Sezione testuale
········
Il figlio prodigo - e qui davvero si tocca con mano l'intervento dello Spirito - dopo aver toccato il fondo, 'rientra in se stesso e dice: Tornerò da mio padre': è la capacità di mettersi in discussione e lasciare che il proprio cuore ricerchi la sua bellezza ed innocenza, ritornando in pace con se stesso, con gli altri e con Dio.
Basterebbe recarsi nei grandi santuari come Lourdes o Fatima e, quello che davvero penso sia il miracolo della Mamma Celeste, è vedere tanta gente accostarsi al sacramento della Penitenza, aiutata dalla Mamma che pare tenerli per mano verso la loro rigenerazione.
Può sembrare difficile lasciare alle spalle il peso delle colpe... ma farlo è rinascere.
Non si può ignorare il Cuore buono del Padre, la sua voglia di riaverci nella Sua e nostra Casa. Occorre superare vergogna o rilassatezza e 'tornare a Casa' !
Cosa scopriremo nel grande sacramento della Penitenza - sbagliato definirla confessione - se avremo il coraggio del figlio che torna a casa?
Ce lo racconta Gesù: "Quando il figlio era lontano, il padre lo vide e commosso gli corse incontro, gli si gettò al collo e lo baciò".
Sembra quasi impossibile per noi uomini, di piccole vedute, che Dio possa rispondere alle nostre tante offese o indifferenze, o ancora peggio al preferire il nostro egoismo e le sciocche e vane sue gioie senza amore, con quell'Amore misericordioso che giunge alla commozione ed è narrato dal Vangelo. Ma è così l'Amore!
Tutti noi, chi più chi meno, sentiamo l'amarezza nel cuore e il bisogno di Uno che ci ridia la gioia di essere amati, passando per il perdono: Qualcuno che è lì sulla porta di casa, che abbiamo abbandonata, forse da tanto tempo, sino a quasi aver dimenticato (ed è terribile) di avere un Padre.
········
Dati forniti
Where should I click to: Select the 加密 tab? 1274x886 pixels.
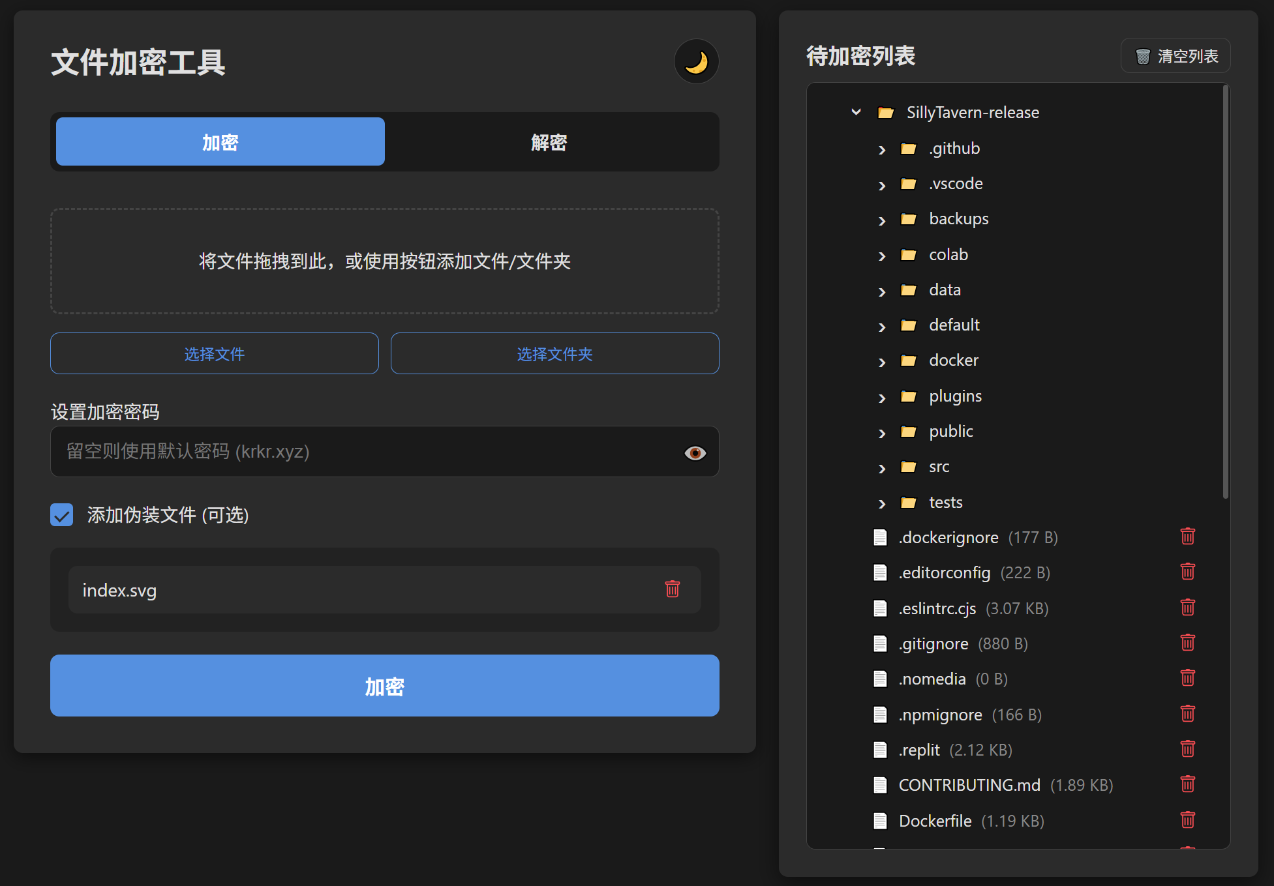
········
Compiti richiesti
- 1) Estragga fedelmente dal brano sul figlio prodigo il passo che va da "Il figlio prodigo" fino a "altri e con Dio.", estremi inclusi.
- 2) Prosegua il brano sul figlio prodigo a partire dall'ultima frase riportata.

Soluzioni degli esercizi
- 1)
Il figlio prodigo - e qui davvero si tocca con mano l'intervento dello Spirito - dopo aver toccato il fondo, 'rientra in se stesso e dice: Tornerò da mio padre': è la capacità di mettersi in discussione e lasciare che il proprio cuore ricerchi la sua bellezza ed innocenza, ritornando in pace con se stesso, con gli altri e con Dio.

- 2)
Non resta che la verità dell'umiltà del figlio prodigo, che sa di non poter avanzare pretese, ma può solo dire: 'Padre, ti ho voltato le spalle, anzi ho preferito sciocchezze, che credevo un 'paradiso possibile' ed erano invece come i colori sulle ali delle farfalle; ho creduto di poter essere felice senza di Te, come se altri o le cose potessero essere 'Padri' e 'casa'. Ho sfidato quella che credevo la tua collera. Oggi mi trovo con i vestiti laceri. Sono disorientato, confuso, angosciato. Prendimi così come sono e rivestimi degli abiti di Casa: ridonami l'innocenza. Hai voluto che il Tuo pieno e sicuro perdono mi raggiungesse tramite il sacerdote che Ti rappresenta e a lui hai dato l'incredibile e stupendo potere di dire, a nome Tuo: Ti assolvo da tutti ì tuoi peccati: va' in pace e non peccare più'.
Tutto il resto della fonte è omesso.